━━━━━ Input data ━━━━━

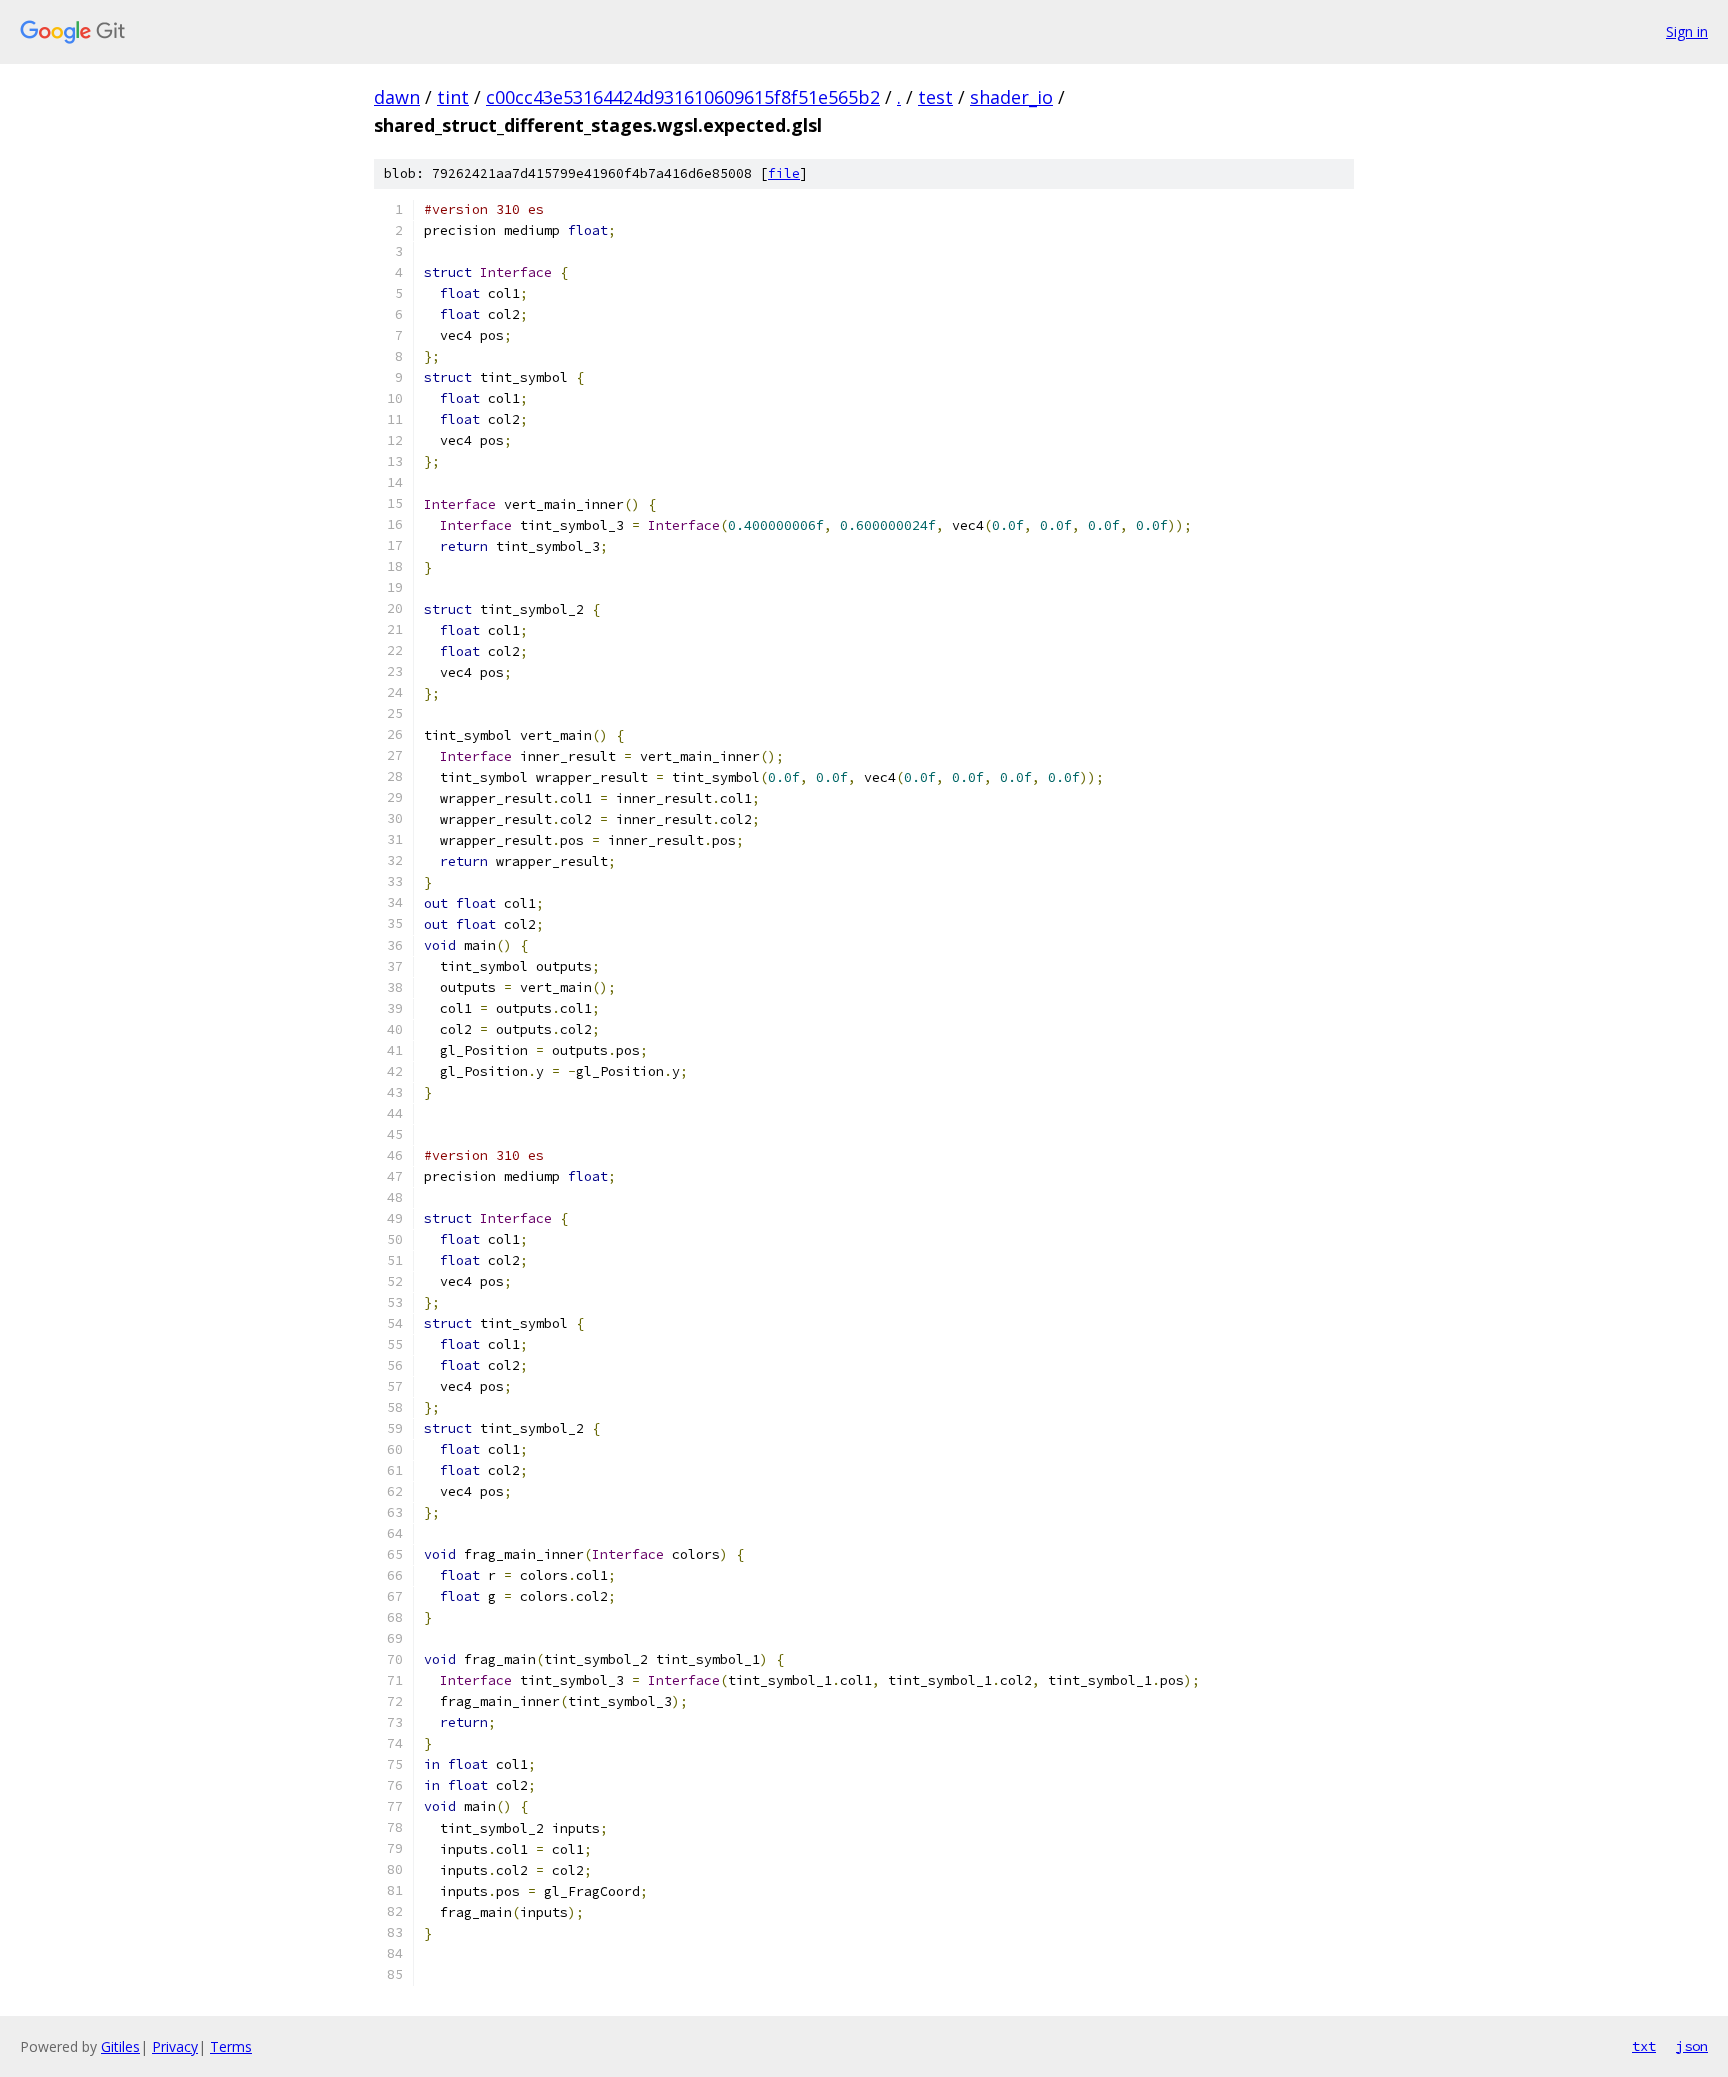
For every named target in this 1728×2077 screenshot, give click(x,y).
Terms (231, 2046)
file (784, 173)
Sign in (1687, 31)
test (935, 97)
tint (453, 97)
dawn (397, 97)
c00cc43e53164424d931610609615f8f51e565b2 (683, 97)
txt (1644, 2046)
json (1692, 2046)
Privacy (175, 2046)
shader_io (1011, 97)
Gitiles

━━━━━

**Activity**
In your copy of the records above, include every line exactly but no pictures.

**Task solution**
For every named target in this 1728×2077 screenshot, give click(x,y).
Terms (231, 2046)
file (784, 173)
Sign in (1687, 31)
test (935, 97)
tint (453, 97)
dawn (397, 97)
c00cc43e53164424d931610609615f8f51e565b2 (683, 97)
txt (1644, 2046)
json (1692, 2046)
Privacy (175, 2046)
shader_io (1011, 97)
Gitiles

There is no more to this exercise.